*** Opening Extracted entries ***
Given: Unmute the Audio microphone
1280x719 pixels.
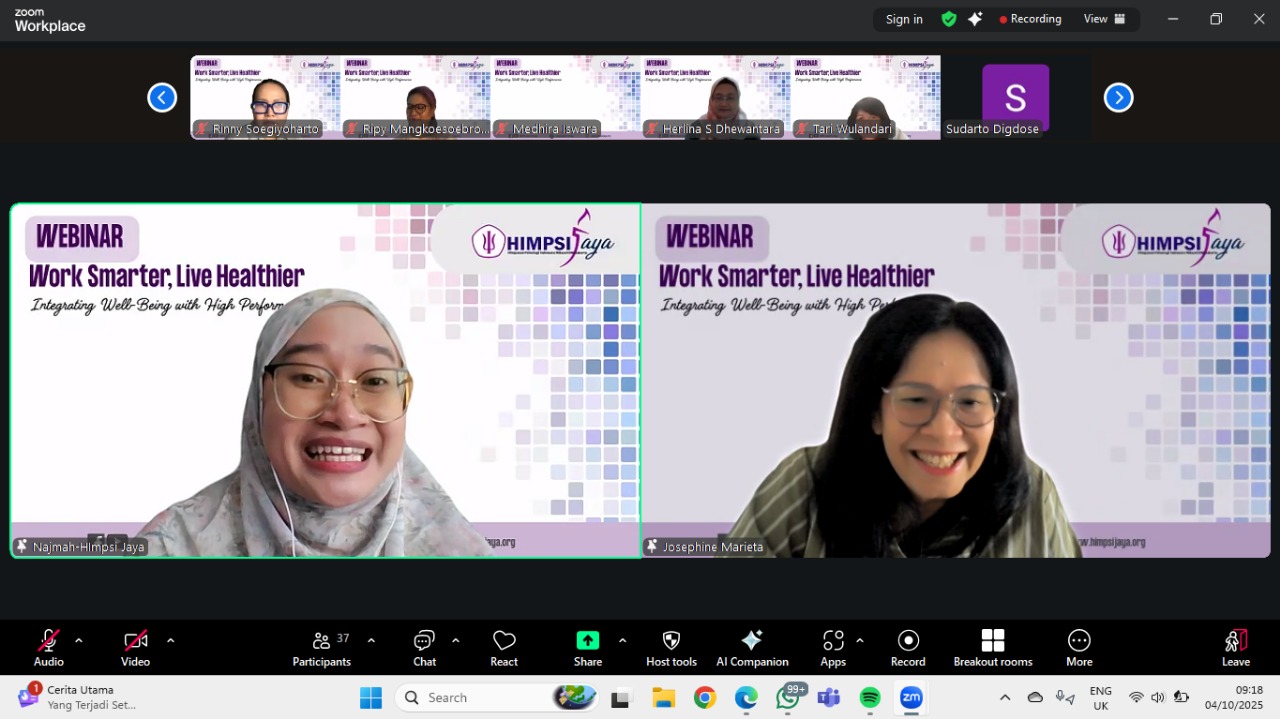Looking at the screenshot, I should click(x=48, y=647).
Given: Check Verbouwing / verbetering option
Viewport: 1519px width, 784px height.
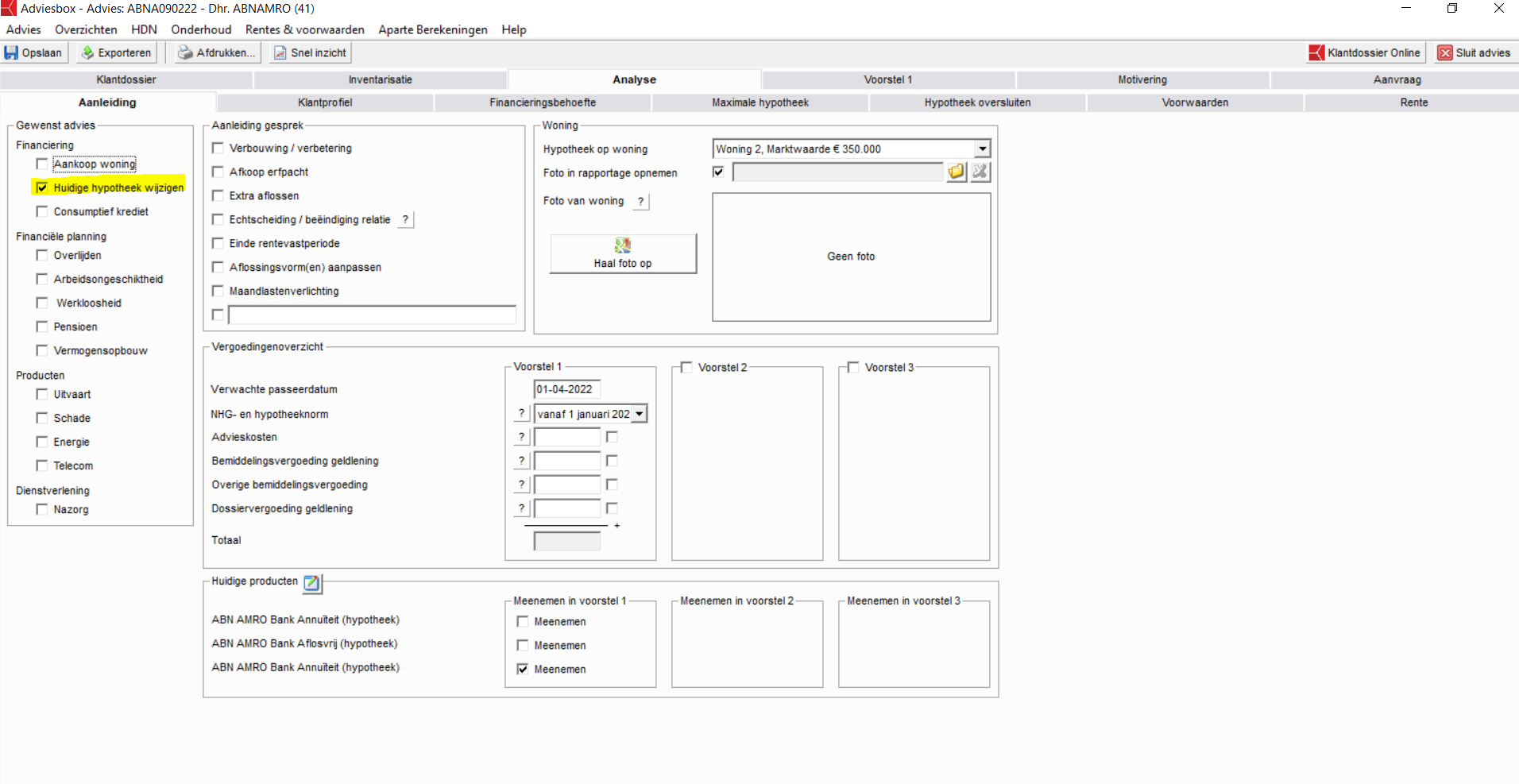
*** Closing Extracted entries ***
• [Assigned task]: Report the number of lines in the records that include the string "Given", and write no other words.

• [Exercise result]: 2